When student Gary Nolan (Nick Adams) does poorly in her class, his father—wealthy local newspaper publisher Lawrence Nolan (Don Porter)—accuses Miss Brooks of being incompetent. Brooks convinces Mr. Nolan that he's working too hard and neglecting his son. Mr. Nolan hires Miss Brooks to tutor his son in English, and agrees to spend more time with Gary. As Gary becomes a better-adjusted youth, Mr. Nolan begins to romance Miss Brooks.

Meanwhile, high school principal Osgood Conklin (Gale Gordon) is criticized by Superintendent Stone (Joseph Kearns) for being a martinet. Conklin decides to seek election to Stone's job, and convinces Miss Brooks to manage his campaign. Miss Brooks convinces Nolan to support Conklin in his newspaper. This gives Nolan more time to romance Miss Brooks, causing Boynton to become jealous. Boyton's jealousy convinces Miss Brooks that he does love her after all, and she breaks off her budding romance with Mr. Nolan.

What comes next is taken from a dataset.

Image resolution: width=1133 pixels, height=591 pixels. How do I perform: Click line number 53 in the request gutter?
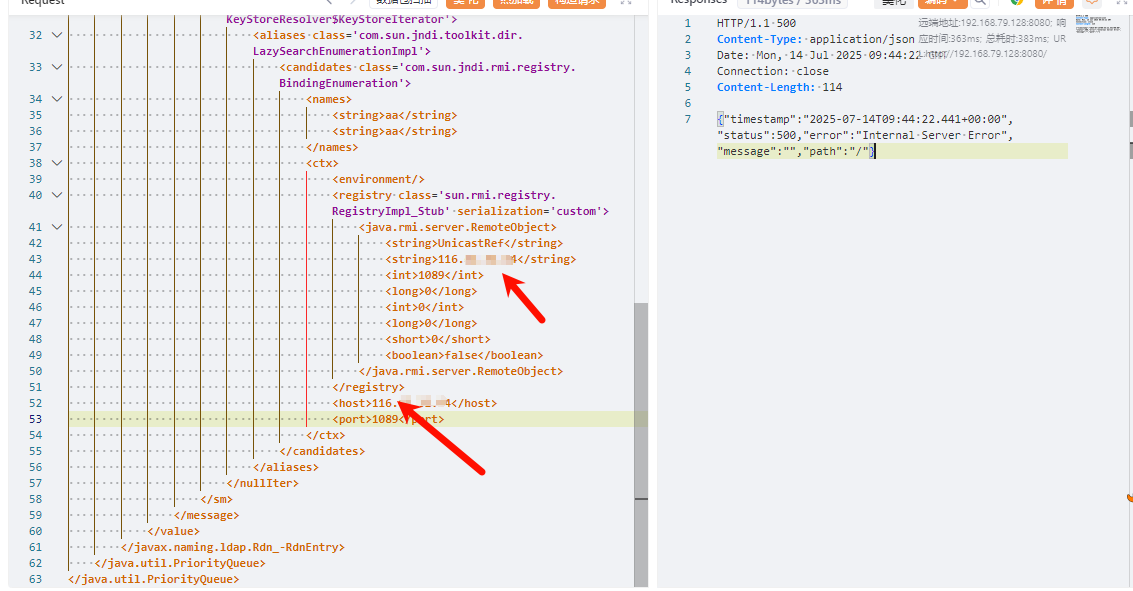tap(36, 419)
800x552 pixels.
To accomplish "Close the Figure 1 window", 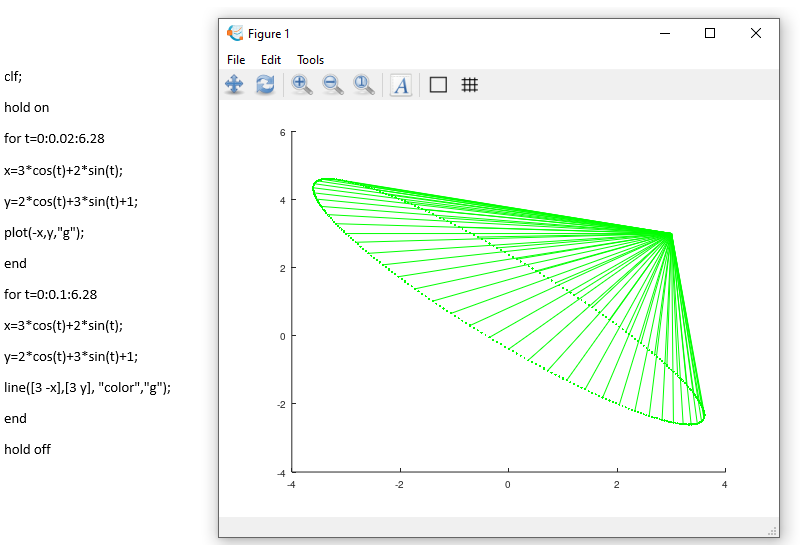I will coord(756,33).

Conklin seems on the verge of defeating Stone in the next election, but withdraws from the race after learning how little the job pays. Miss Brooks overhears one half of a telephone conversation in which Boynton buys a home and tells the real estate broker that he will be sharing it with "Mrs. Boynton." Miss Brooks assumes that Boynton will soon ask her to marry him, and that he is buying the property as a home for them. But it turns out that Boynton is buying it for himself and his mother, whose loneliness is causing her to have psychosomatic illnesses.  But everything turns out all right once Mrs. Boynton realizes how this is going to impact her son's relationship with Miss Brooks.  She moves in with Miss Brooks' eccentric landlady, Mrs. Margaret Davis (Jane Morgan), instead.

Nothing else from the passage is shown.